Last Monday, I had the chance to attend the latest in the series of BL Labs annual symposia. The BL Labs were set up to “support and inspire the public use of the British Library’s digital collections and data in exciting and innovative ways”, and the symposia series is designed to showcase some of the results. I reflected during the day that it might be reasonable to give this symposium a strapline of “data science meets librarianship meets social science meets fine arts”, as can be seen from the programme for the day. It was also notable that, in view of the increasing amount of data available from cultural institutions, including galleries and museums as well as archives and libraries, ‘openglam‘ is now a thing.
The symposium also saw the announcement of the release of a new collection of copies of BL datasets, very diverse in nature, in the hope that their general availability will promote new usage and users.
The keynote talk was given by Melissa Terras from UCL, who spoke about the use made of the BL’s collection of 60,000 digitised public domain books, by researchers and students. The challenge posed by what are typically very simple searches carried out over massive sets of text data has shown the need for changes in the architecture of the computer systems used. Melissa pointed out the potential for information specialists, including librarians, to offer data handling and analysis alongside more traditional services.
The rest of the day was given over to a series of short presentations, highlighting the very great variety of uses made of the BL’s datasets, and concluding with series of presentations from the Alan Turing Institute, the UK’s national data science institute, headquartered within the BL.

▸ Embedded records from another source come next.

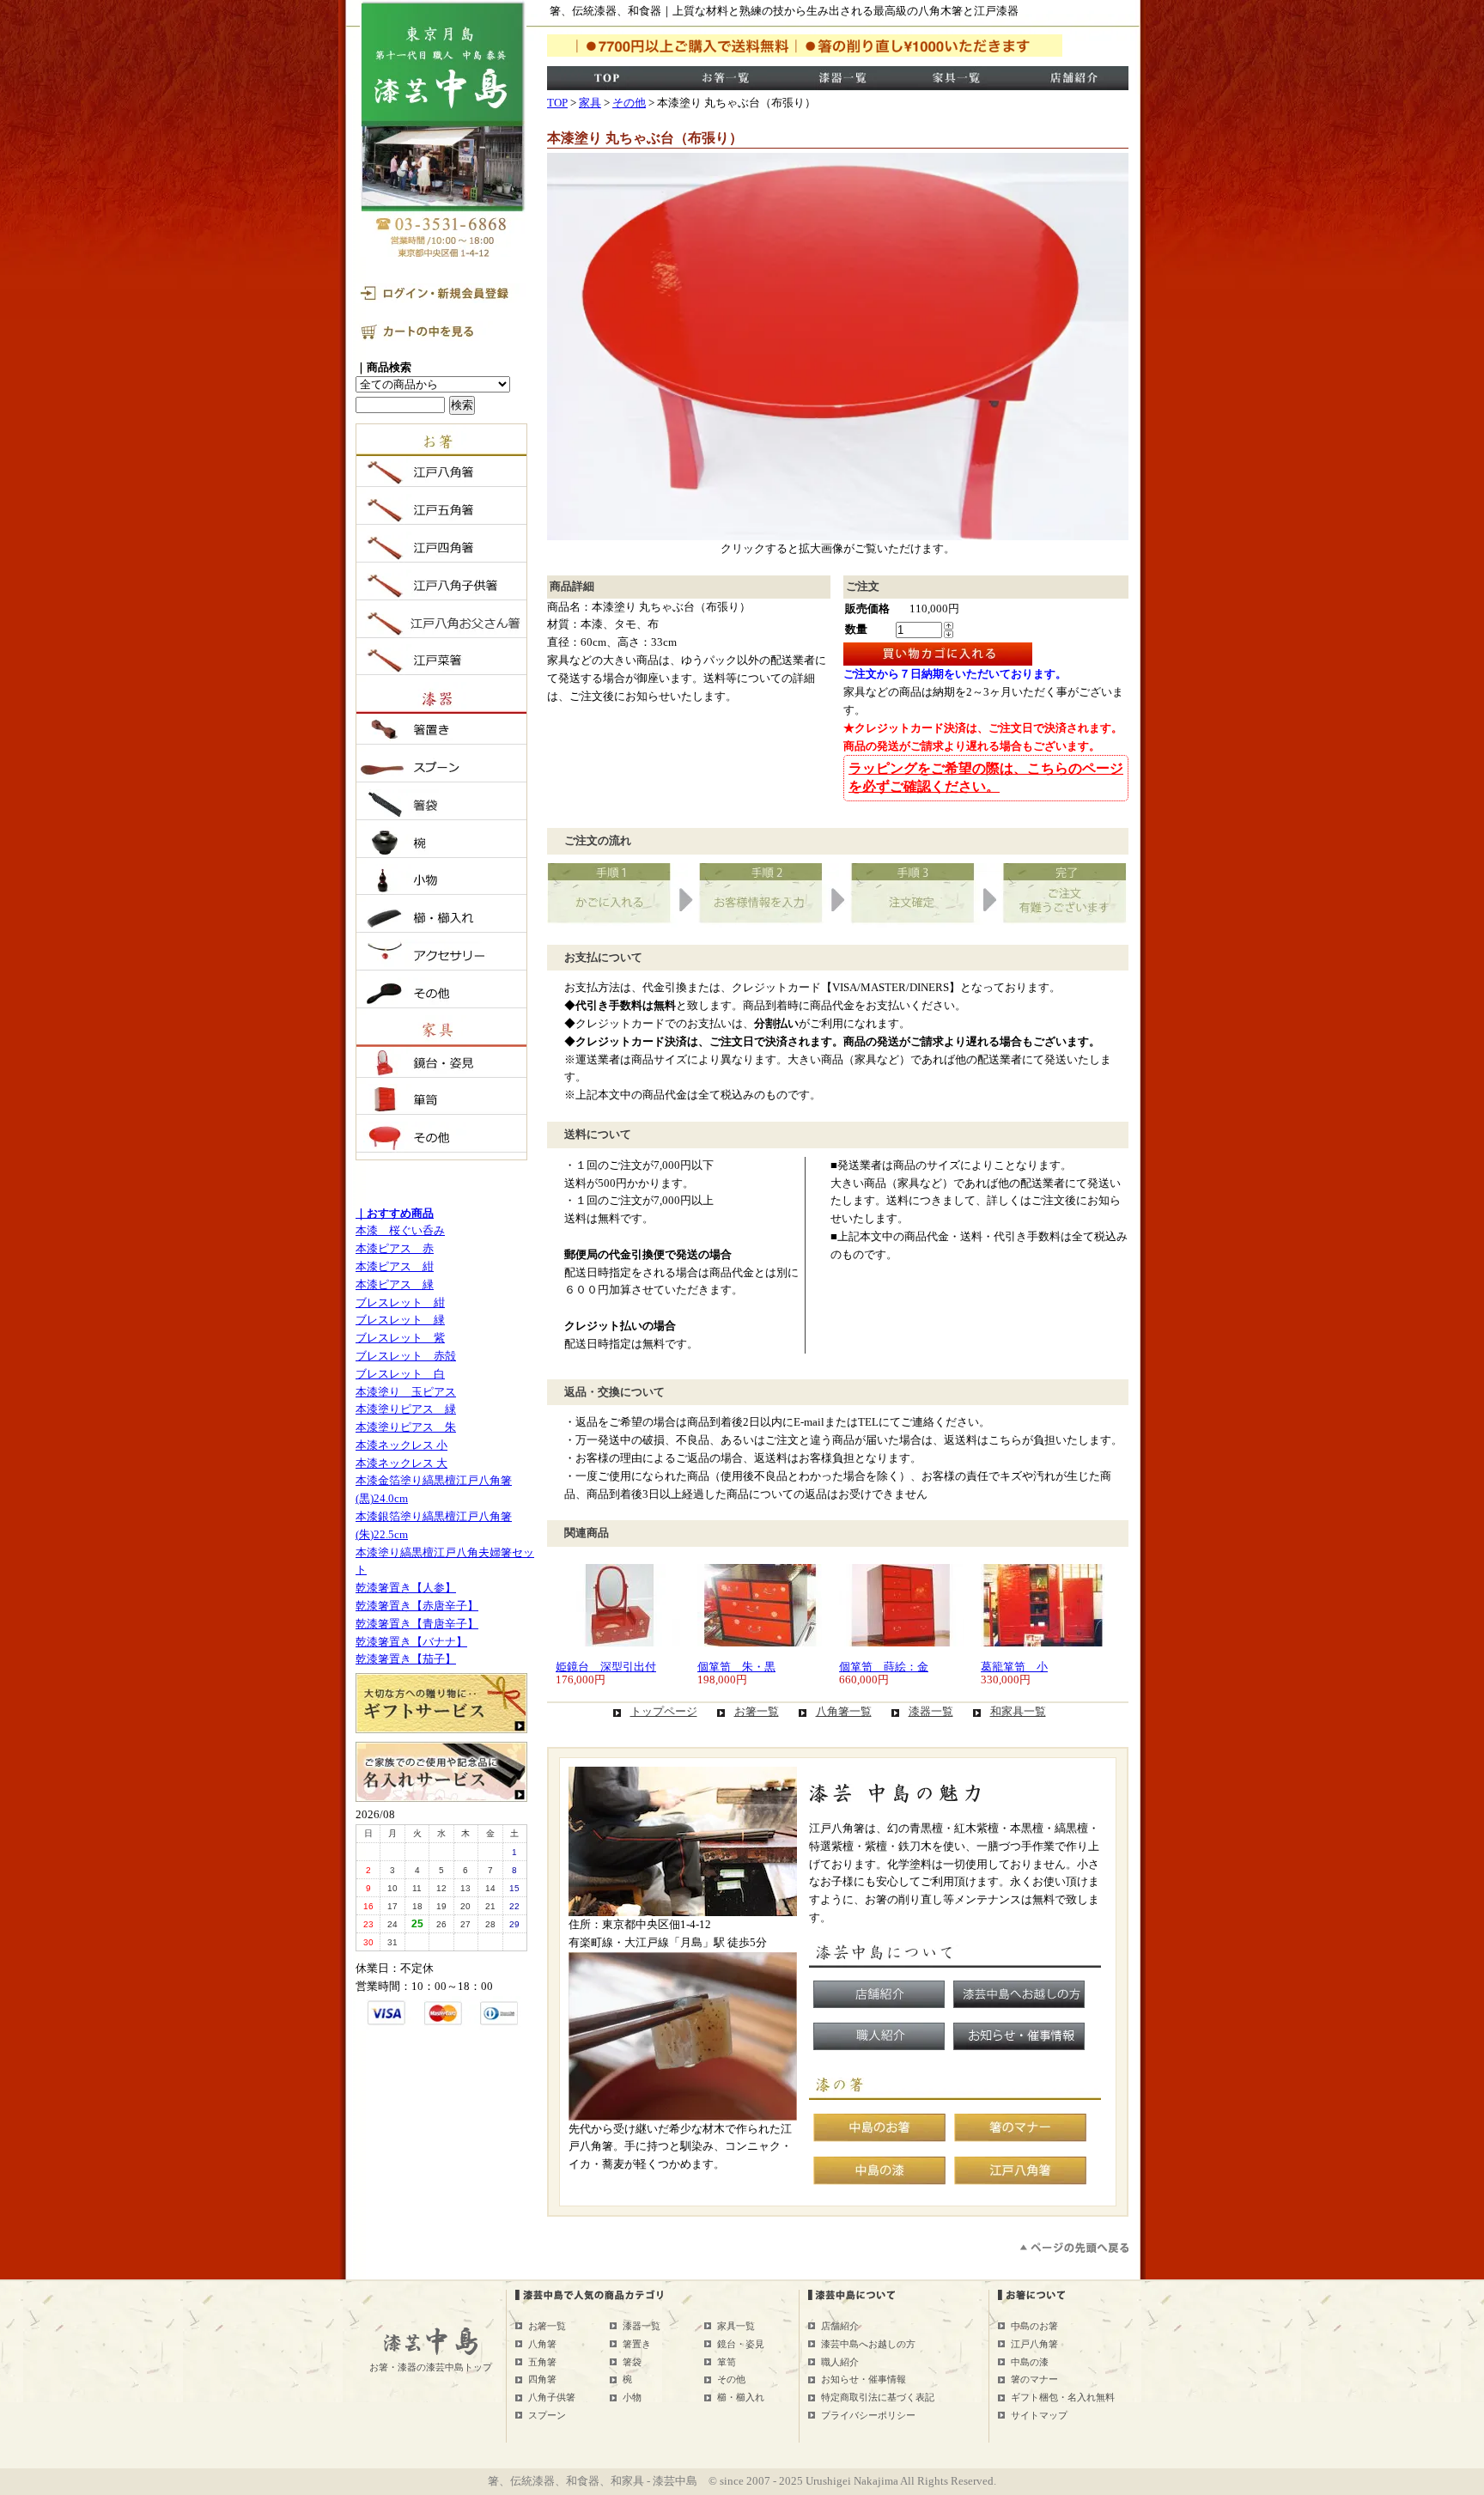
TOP (557, 102)
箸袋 (632, 2362)
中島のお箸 (1034, 2326)
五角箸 (542, 2362)
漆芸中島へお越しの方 (868, 2344)
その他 (629, 102)
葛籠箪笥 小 (1014, 1666)
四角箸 (542, 2379)
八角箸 (542, 2344)
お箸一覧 (756, 1711)
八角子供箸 (551, 2397)
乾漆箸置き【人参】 (406, 1587)
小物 (632, 2397)
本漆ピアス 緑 (395, 1284)
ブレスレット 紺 (400, 1302)
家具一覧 (736, 2326)
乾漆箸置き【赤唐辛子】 (417, 1605)
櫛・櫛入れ (740, 2397)
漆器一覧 (931, 1711)
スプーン (547, 2415)
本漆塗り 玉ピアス (406, 1391)
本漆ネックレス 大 (401, 1463)
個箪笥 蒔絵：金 (883, 1666)
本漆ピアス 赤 (395, 1248)
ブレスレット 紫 (400, 1337)
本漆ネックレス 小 (401, 1445)
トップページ (663, 1711)
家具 (590, 102)
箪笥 (726, 2362)
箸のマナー (1034, 2379)
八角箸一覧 (844, 1711)
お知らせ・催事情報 (863, 2379)
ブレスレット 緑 (400, 1319)
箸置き (637, 2344)
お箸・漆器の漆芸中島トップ (430, 2367)
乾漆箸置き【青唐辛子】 (417, 1623)
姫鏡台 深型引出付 (606, 1666)
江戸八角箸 (1034, 2344)
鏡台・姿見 (740, 2344)
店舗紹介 (840, 2326)
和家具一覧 (1018, 1711)
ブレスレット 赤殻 (406, 1355)
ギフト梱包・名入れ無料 (1063, 2397)
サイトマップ (1039, 2415)
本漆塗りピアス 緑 (406, 1409)
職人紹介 (840, 2362)
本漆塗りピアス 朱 (406, 1427)
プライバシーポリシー (868, 2415)
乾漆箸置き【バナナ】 (411, 1641)
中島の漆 (1030, 2362)
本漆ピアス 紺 (395, 1266)
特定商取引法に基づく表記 (877, 2397)
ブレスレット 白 (400, 1373)
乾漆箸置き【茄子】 (406, 1658)
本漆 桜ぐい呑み (400, 1230)
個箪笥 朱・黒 (736, 1666)
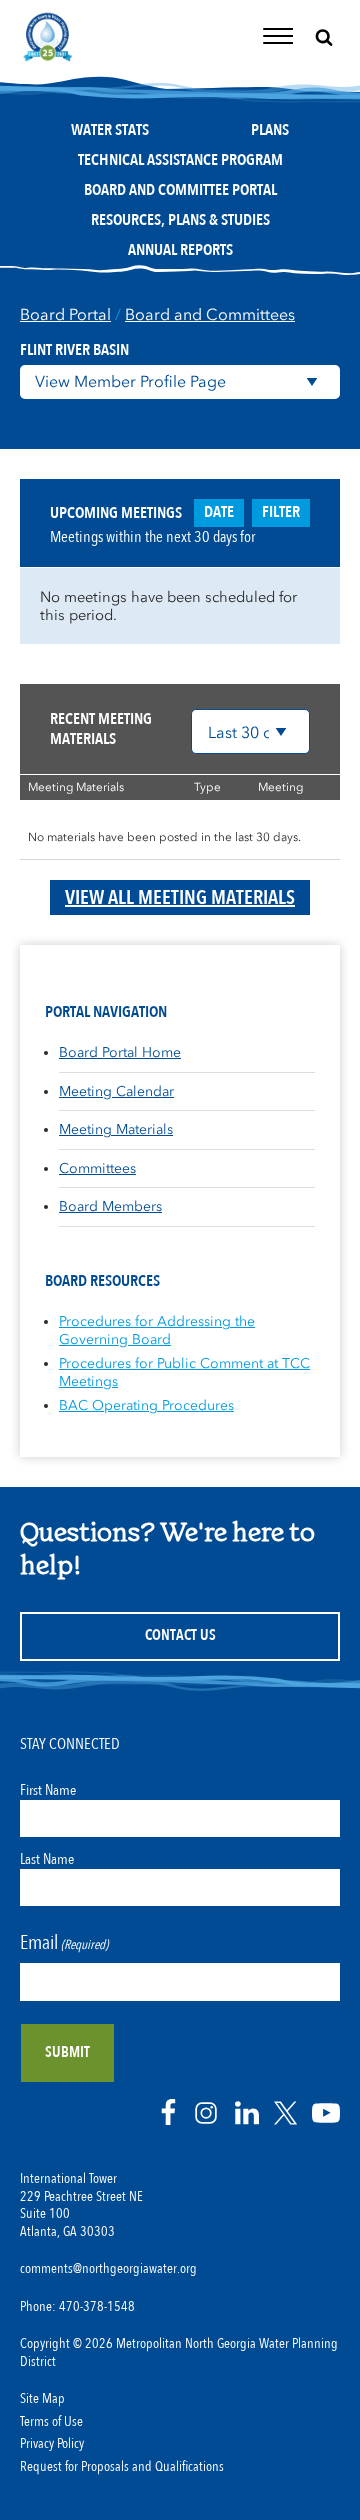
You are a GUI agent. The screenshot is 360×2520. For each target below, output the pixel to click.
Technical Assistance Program (180, 160)
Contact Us (180, 1635)
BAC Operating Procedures (146, 1405)
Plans (270, 130)
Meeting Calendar (116, 1091)
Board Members (110, 1206)
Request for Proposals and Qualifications (122, 2467)
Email (64, 1942)
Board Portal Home (120, 1052)
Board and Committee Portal (180, 190)
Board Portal (65, 314)
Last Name (47, 1859)
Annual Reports (180, 250)
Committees (97, 1168)
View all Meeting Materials (180, 897)
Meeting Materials (116, 1129)
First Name (48, 1790)
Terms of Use (51, 2422)
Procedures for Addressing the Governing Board (157, 1330)
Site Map (42, 2399)
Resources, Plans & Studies (180, 220)
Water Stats (110, 130)
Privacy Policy (52, 2444)
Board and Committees (210, 314)
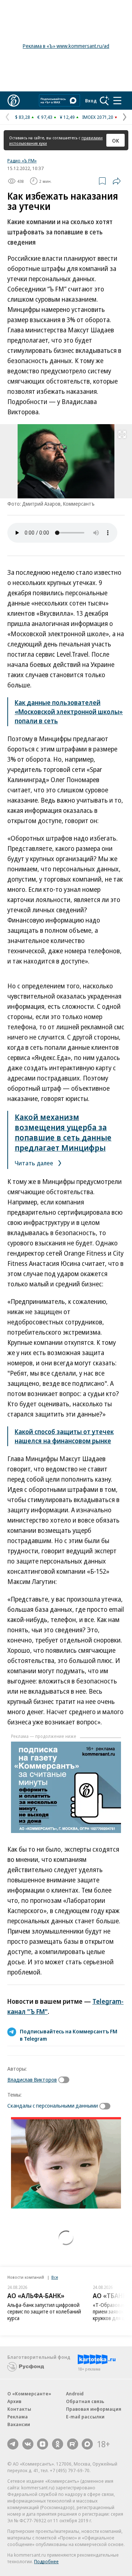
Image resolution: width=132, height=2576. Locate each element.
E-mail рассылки (85, 2416)
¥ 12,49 (67, 117)
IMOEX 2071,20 (97, 117)
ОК (115, 140)
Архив (14, 2401)
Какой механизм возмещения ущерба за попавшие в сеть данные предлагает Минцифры (63, 1132)
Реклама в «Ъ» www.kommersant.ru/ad (66, 45)
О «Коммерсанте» (29, 2393)
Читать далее (35, 1163)
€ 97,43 (44, 117)
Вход (91, 100)
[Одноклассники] (57, 2444)
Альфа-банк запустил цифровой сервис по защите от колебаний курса (44, 2311)
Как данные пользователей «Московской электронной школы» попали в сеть (69, 711)
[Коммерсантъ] (13, 100)
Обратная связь (85, 2401)
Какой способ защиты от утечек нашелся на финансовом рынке (64, 1436)
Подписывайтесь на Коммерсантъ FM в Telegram (68, 2035)
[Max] (87, 2444)
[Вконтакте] (27, 2444)
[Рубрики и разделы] (117, 100)
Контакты (19, 2409)
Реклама (17, 2416)
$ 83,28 (22, 117)
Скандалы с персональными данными (52, 2105)
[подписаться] (65, 2080)
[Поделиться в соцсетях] (116, 181)
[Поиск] (104, 100)
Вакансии (18, 2424)
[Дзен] (42, 2444)
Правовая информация (93, 2409)
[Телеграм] (12, 2444)
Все (54, 2277)
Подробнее (46, 2561)
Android (75, 2393)
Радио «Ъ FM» (22, 160)
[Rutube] (72, 2444)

It was very clear from these presentations, that we have gone way beyond producing the ‘clever, shiny things’, that often characterise new digital applications, to a situation where the applications are about to become not merely useful but mainstream. Of the examples presented, I was particularly interested in
• a range of visual analytic methods applied to the British National Bibliography, to show relations between the items
• Elastic System an artwork celebrating the nineteenth century librarian Thomas Watts, based on BL collection data
• a number of applications using the BL’s image collection on Flickr, including the intriguing Fashion Utopias, an animation created to accompany a fashion installation sponsored by the British Council
• SherlockNet, a system for automatically categorising, tagging, and generating captions for images in the BL Flickr collection. The system uses a neural net, which was trained to categorise images into several main categories – buildings, people, etc. – with more detailed tags and captions derived from words on the pages around the images. This is still a research project, for now; any automatic indexing system using this approach would need to be combined with human annotation; but it gives a very clear indication of what will be possible in the future.
Of the many things I took away from the day, these were my main thoughts (in no particular order):
• Data science is now of becoming of major relevance to library/information science; not in the sense that LIS should become ‘data science-lite’, but rather that data science, like HCI, is an aspect of computer science which is of particular importance, and with which all information specialists should have some understanding. This is particularly so if assisting users with data analyses is going to become part of the repertoire of the information professional.
• Aspects of data science should feature in the core of all LIS education programmes; my own department is doing this in our Digital Information Technology and Applications module on our #citylis courses
• Data literacy needs to attain more importance, whether as a complement to information literacy, or wrapped within some over-arching meta-literacy
• Data ethics needs much more attention, as proposed by Luciano Floridi
• There is a need for more conceptual think around the idea of data (or dataset) as document, as opposed to the more conventional approach of thinking of documents as being made up of data; the insightful chapter by Jonathan Furner is a good start here.
All in all, a very impressive advertisement for the British Library’s move to accommodate digital data firmly within its remit, with credit due particularly to Adam Farquhar, the Head of Digital Scholarship, and Mahendra Mahey, Manager of the BL Labs.